El concejal del Grupo Municipal Socialista en el Ayuntamiento de Villarrobledo, Francisco David Fernández, ha ofrecido una rueda de prensa para denunciar el estado de abandono en que se encuentran los pabellones deportivos municipales de la ciudad. La comparecencia ha tenido lugar precisamente en el polideportivo del barrio Socuéllamos, una instalación que, según ha explicado el edil, hace apenas tres años se cambió la pista con una inversión de 40.000 euros por medio de una subvención de la Diputación de Albacete y que a día de hoy es una pista en la que no se puede realizar ningún deporte.
Fernández ha atribuido esta situación a que no se ha mantenido ni se ha tratado como debería esta superficie deportiva y ha señalado directamente al equipo de gobierno: «Es un resultado de la dejadez del equipo de gobierno de Valentín Bueno». Asimismo, ha detallado que este pabellón tiene goteras, las cuales no se arreglan, y además se filtra agua a través de las paredes.
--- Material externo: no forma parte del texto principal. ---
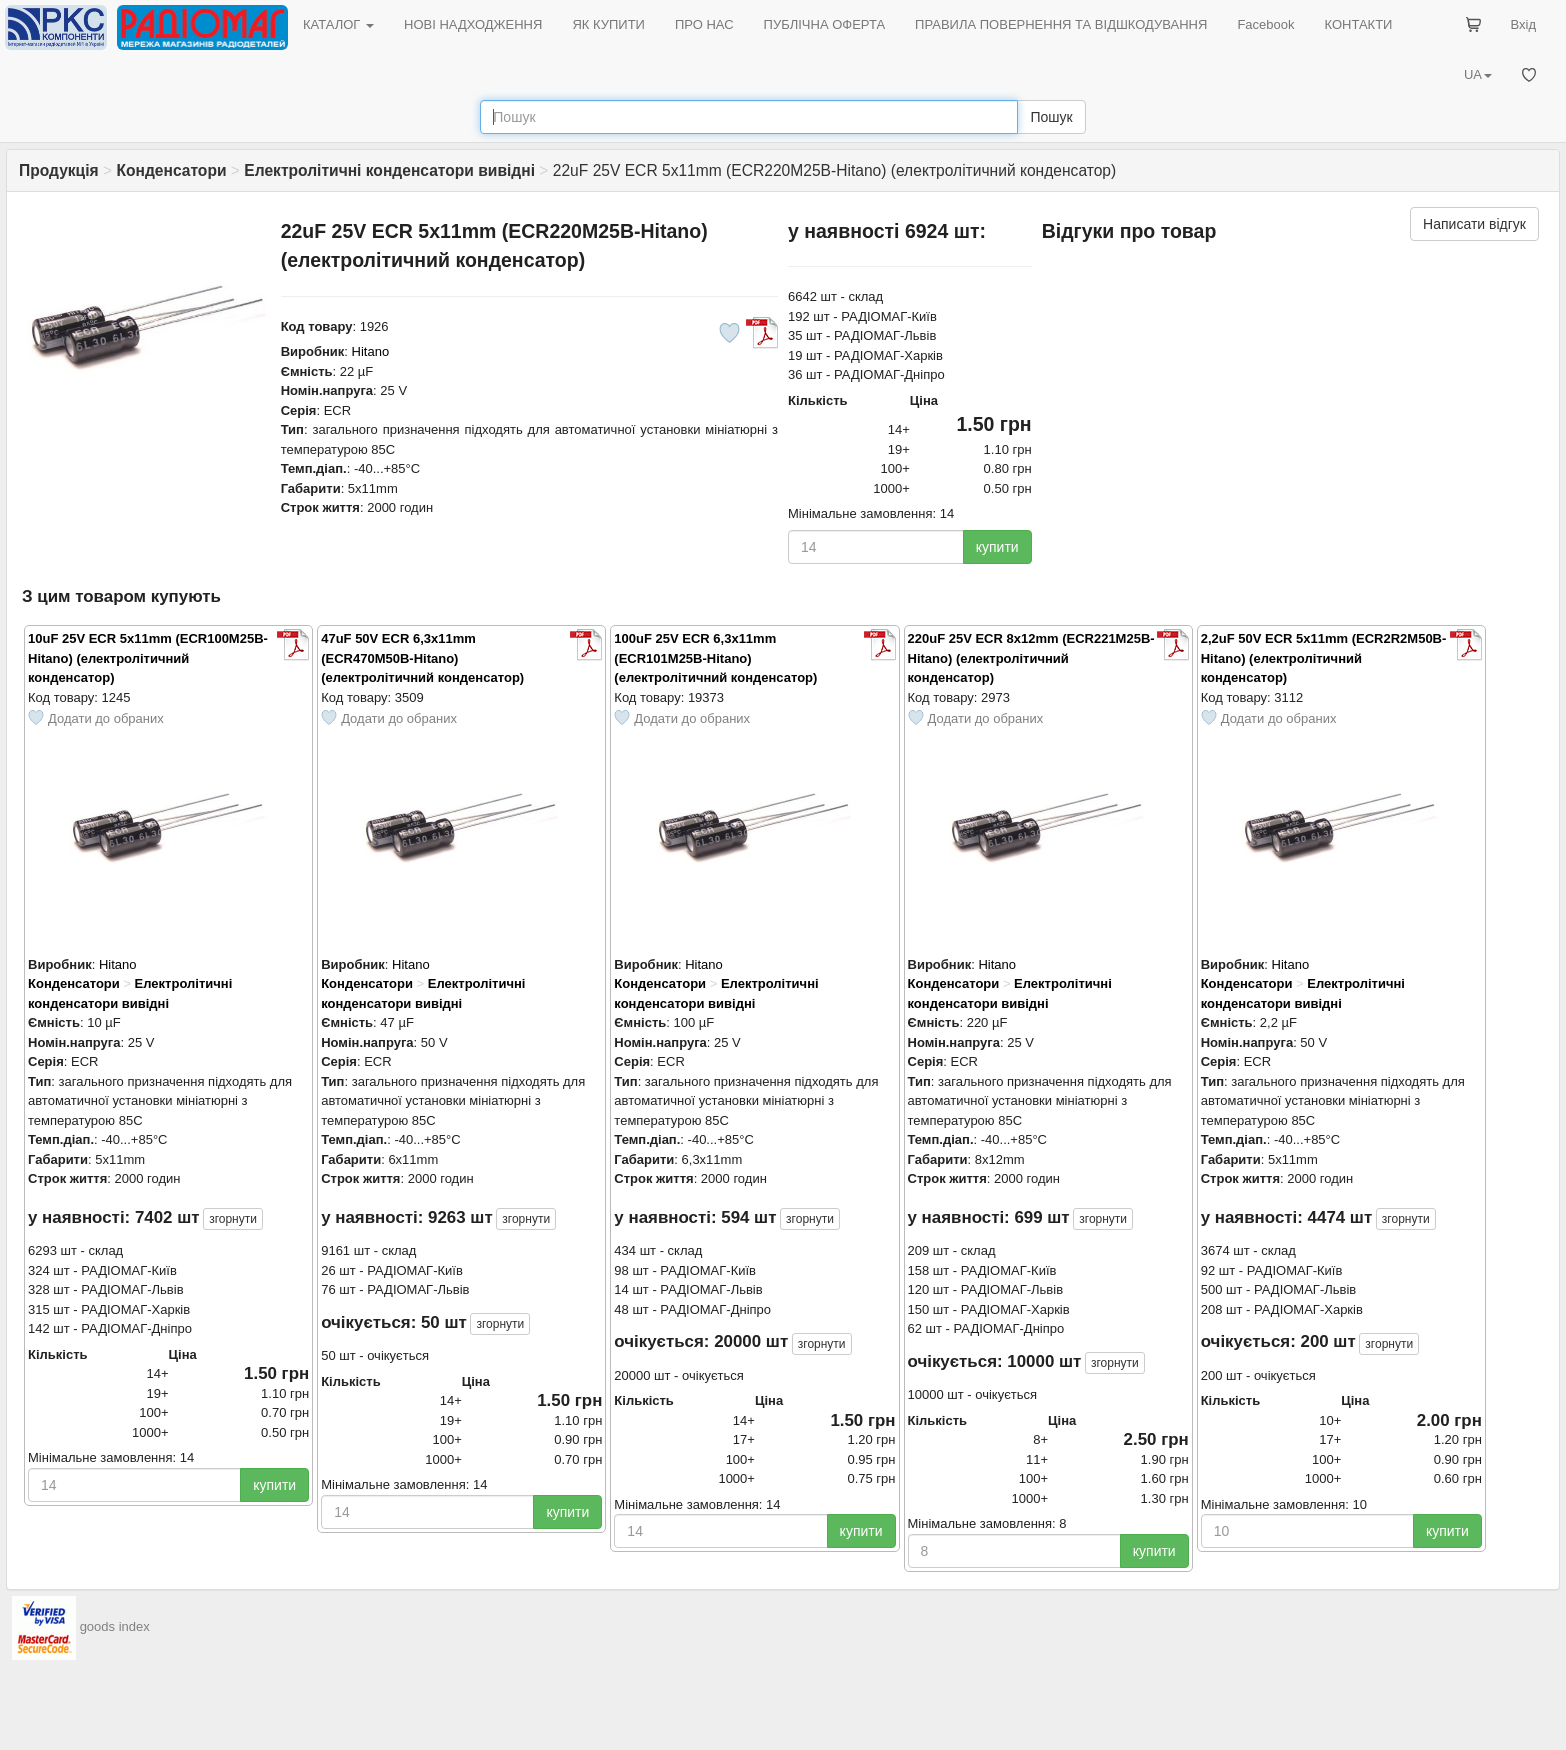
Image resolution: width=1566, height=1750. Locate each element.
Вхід (1524, 24)
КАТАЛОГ (338, 24)
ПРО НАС (704, 24)
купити (997, 547)
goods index (115, 1626)
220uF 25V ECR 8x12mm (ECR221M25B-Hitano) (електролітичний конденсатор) (1031, 658)
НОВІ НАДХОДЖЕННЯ (473, 24)
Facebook (1265, 24)
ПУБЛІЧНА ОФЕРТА (825, 24)
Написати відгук (1474, 224)
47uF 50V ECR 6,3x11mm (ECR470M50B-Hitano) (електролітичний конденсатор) (422, 658)
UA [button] (1478, 74)
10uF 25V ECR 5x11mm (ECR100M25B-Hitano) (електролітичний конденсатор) (148, 658)
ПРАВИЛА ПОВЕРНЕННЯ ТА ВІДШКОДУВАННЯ (1061, 24)
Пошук (1051, 117)
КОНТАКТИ (1358, 24)
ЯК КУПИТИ (608, 24)
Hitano (371, 351)
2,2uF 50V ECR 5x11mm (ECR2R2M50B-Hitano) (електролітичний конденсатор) (1324, 658)
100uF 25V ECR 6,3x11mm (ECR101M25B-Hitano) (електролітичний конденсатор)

El concejal socialista ha subrayado que el deporte necesita inversión, también necesita el mantenimiento, la planificación y, sobre todo, instalaciones que puedan utilizarse con seguridad y normalidad. En este sentido, ha denunciado que Villarrobledo cuenta con pabellones municipales donde existen problemas de goteras que siguen sin solucionarse de manera definitiva. Según ha relatado,
son ya varios años en los que los clubes y los deportistas locales se quejan de las goteras en pabellones como el del Virgen de la Caridad, el del barrio Asturias, el de los Pintores y en este pabellón en el barrio de Socuéllamos, donde siempre que llueve se forman charcos debido a las goteras que existen y que el alcalde, Valentín Bueno, y su equipo de gobierno todavía no han sido capaces de arreglar.
Fernández ha insistido en que «una pista deportiva municipal tiene que permitir que los clubes puedan desarrollar su actividad en condiciones adecuadas y con seguridad». En esta línea, ha puesto el foco en otro caso concreto: el pabellón polideportivo del barrio de los Pintores, que fue remodelado hace tres años con un presupuesto de 367.000 euros, y señala que desde su remodelación ya contempla desperfectos.